§ **WORK TO COMPLETE**: Search the entries below for the word "computer", then copy each line in which it is found.

§ **DATASET EXCERPTS**:
%%

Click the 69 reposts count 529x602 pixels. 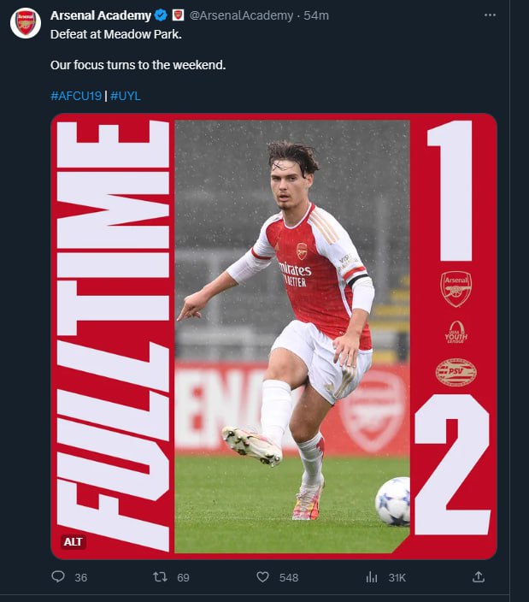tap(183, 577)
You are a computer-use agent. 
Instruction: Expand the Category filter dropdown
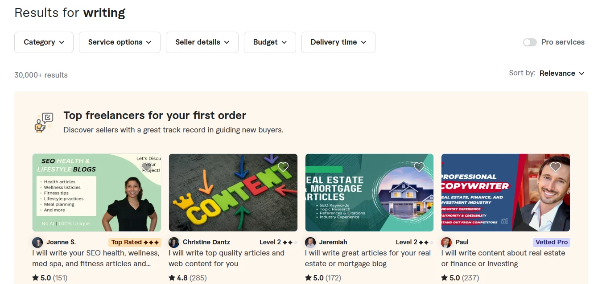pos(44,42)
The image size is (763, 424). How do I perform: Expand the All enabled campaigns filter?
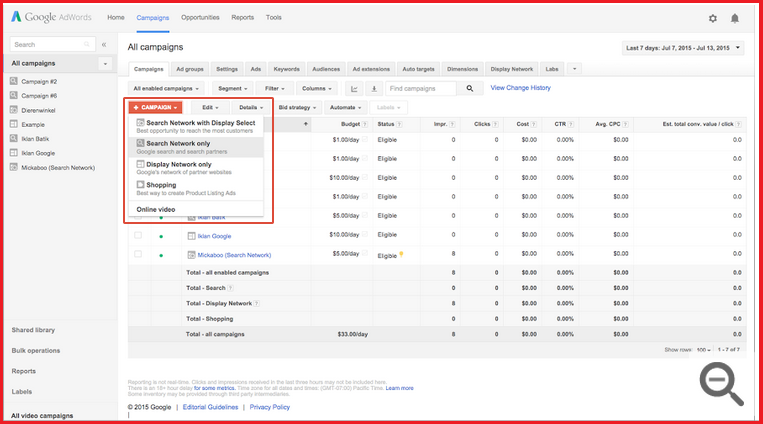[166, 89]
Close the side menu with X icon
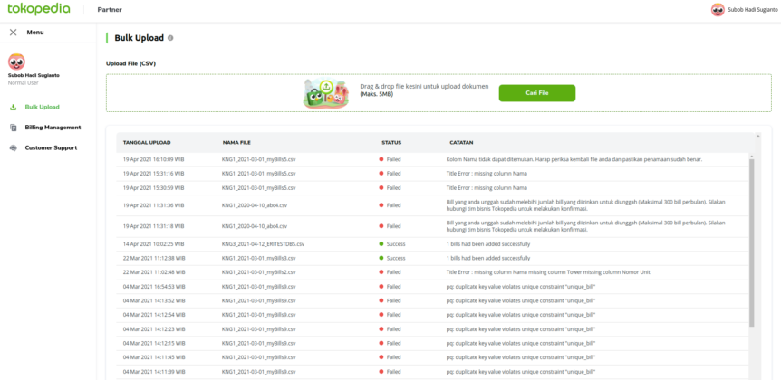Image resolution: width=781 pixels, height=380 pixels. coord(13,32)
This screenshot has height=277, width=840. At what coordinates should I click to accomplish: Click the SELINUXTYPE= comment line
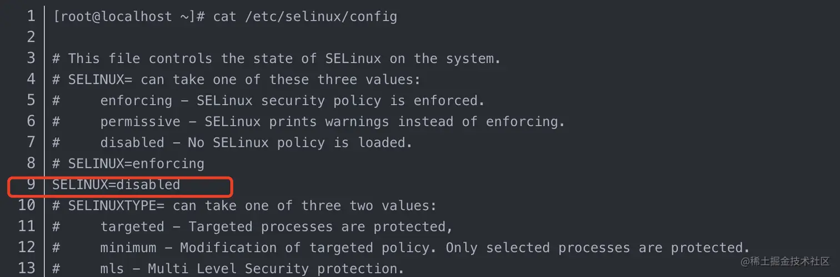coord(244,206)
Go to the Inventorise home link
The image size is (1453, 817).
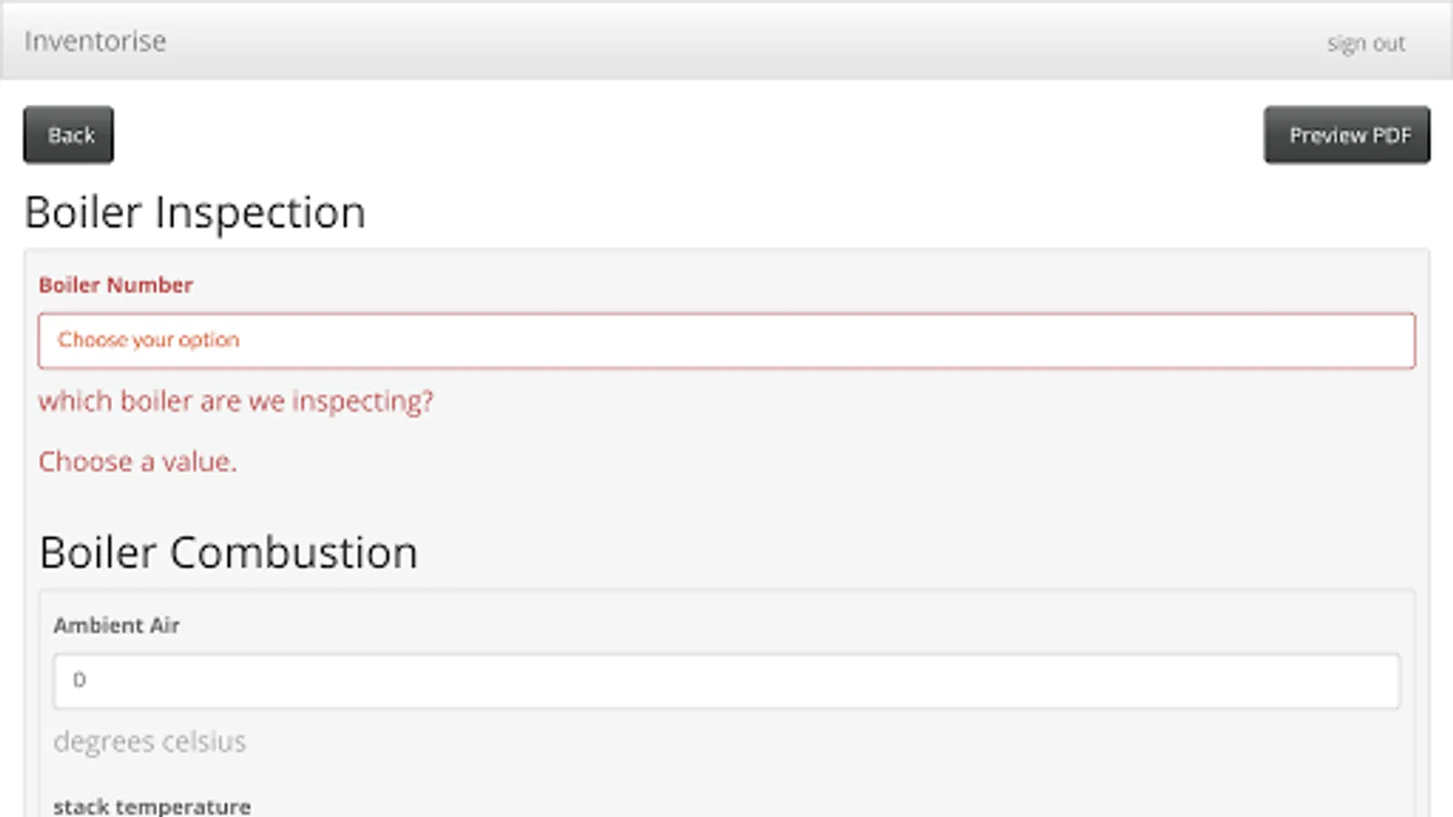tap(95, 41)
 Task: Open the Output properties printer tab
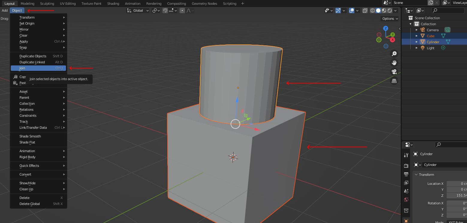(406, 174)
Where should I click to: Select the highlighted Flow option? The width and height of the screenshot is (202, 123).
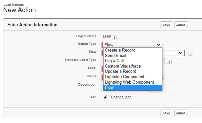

%%
%%

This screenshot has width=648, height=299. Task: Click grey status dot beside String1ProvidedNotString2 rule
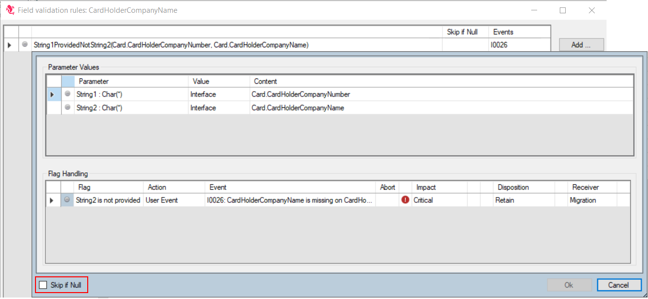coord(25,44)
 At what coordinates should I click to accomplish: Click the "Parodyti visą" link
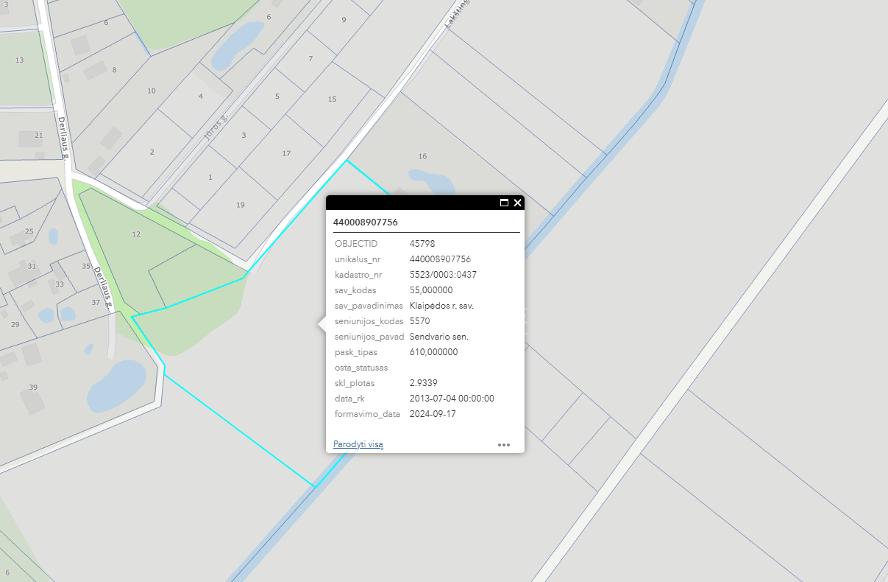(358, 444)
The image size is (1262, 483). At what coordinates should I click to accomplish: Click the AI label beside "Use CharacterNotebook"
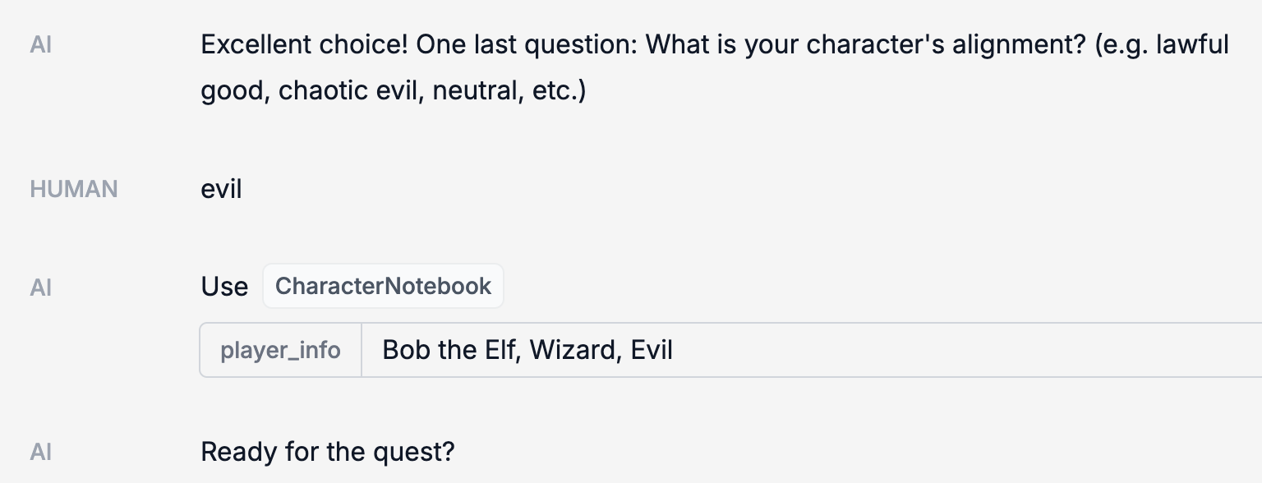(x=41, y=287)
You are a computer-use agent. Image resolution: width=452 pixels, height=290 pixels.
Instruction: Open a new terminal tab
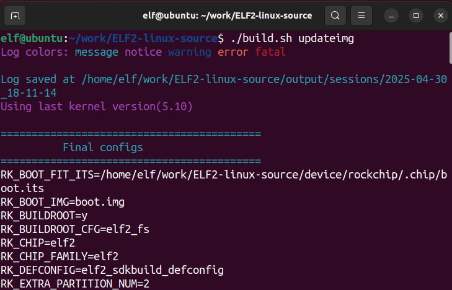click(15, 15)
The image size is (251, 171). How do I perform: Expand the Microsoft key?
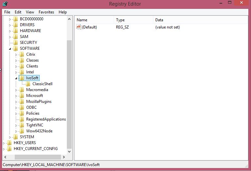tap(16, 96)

%%
%%

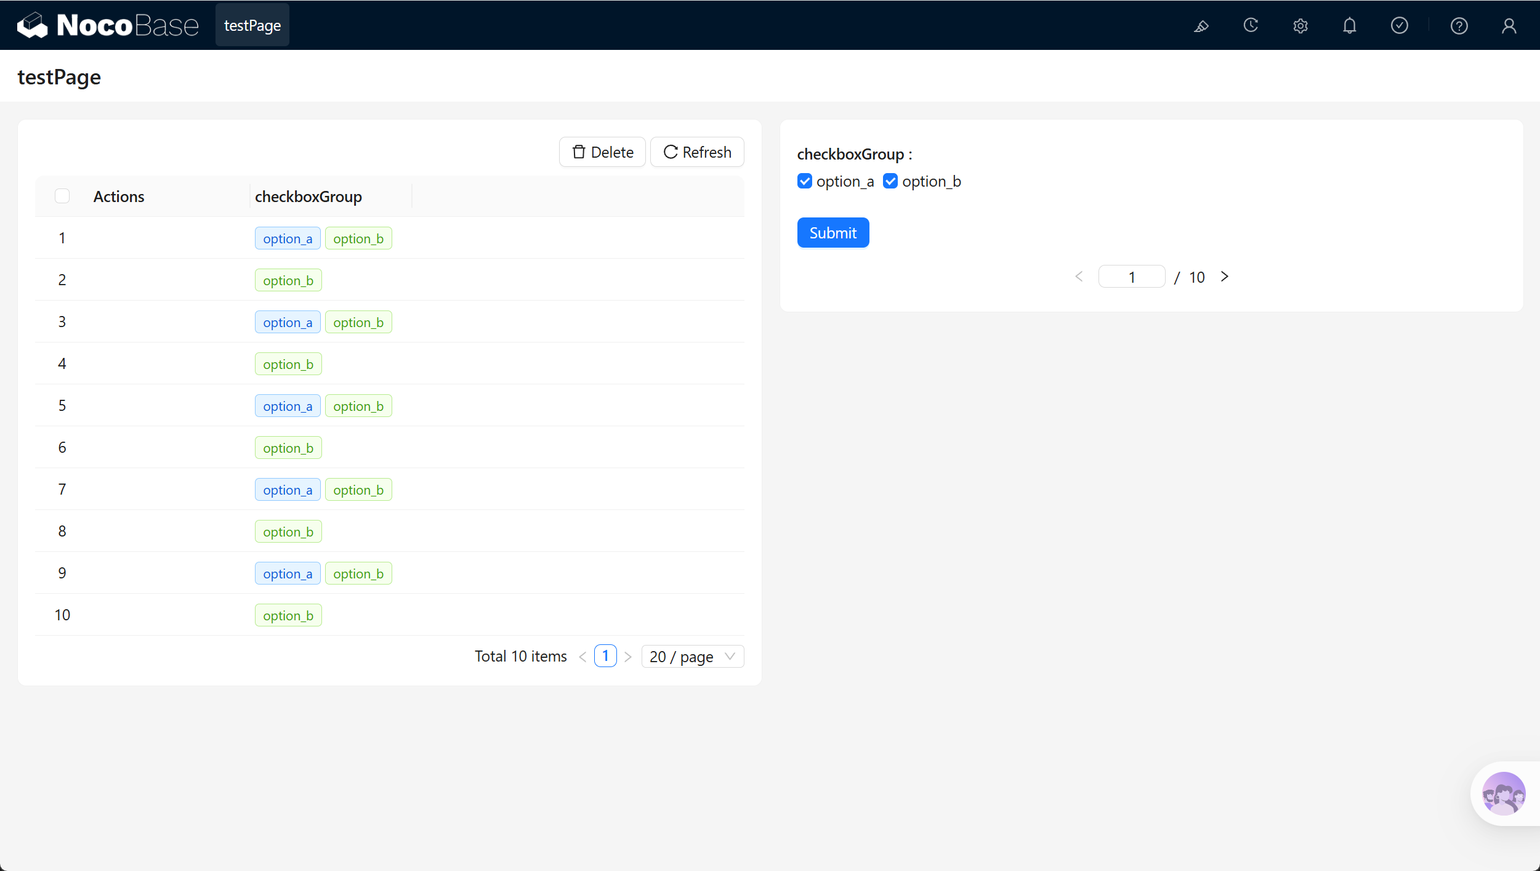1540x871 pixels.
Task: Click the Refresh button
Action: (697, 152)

%%

§ **REPLY TO THE EXERCISE**:
You are a computer-use agent. 
You are a computer-use agent. Image resolution: width=452 pixels, height=290 pixels.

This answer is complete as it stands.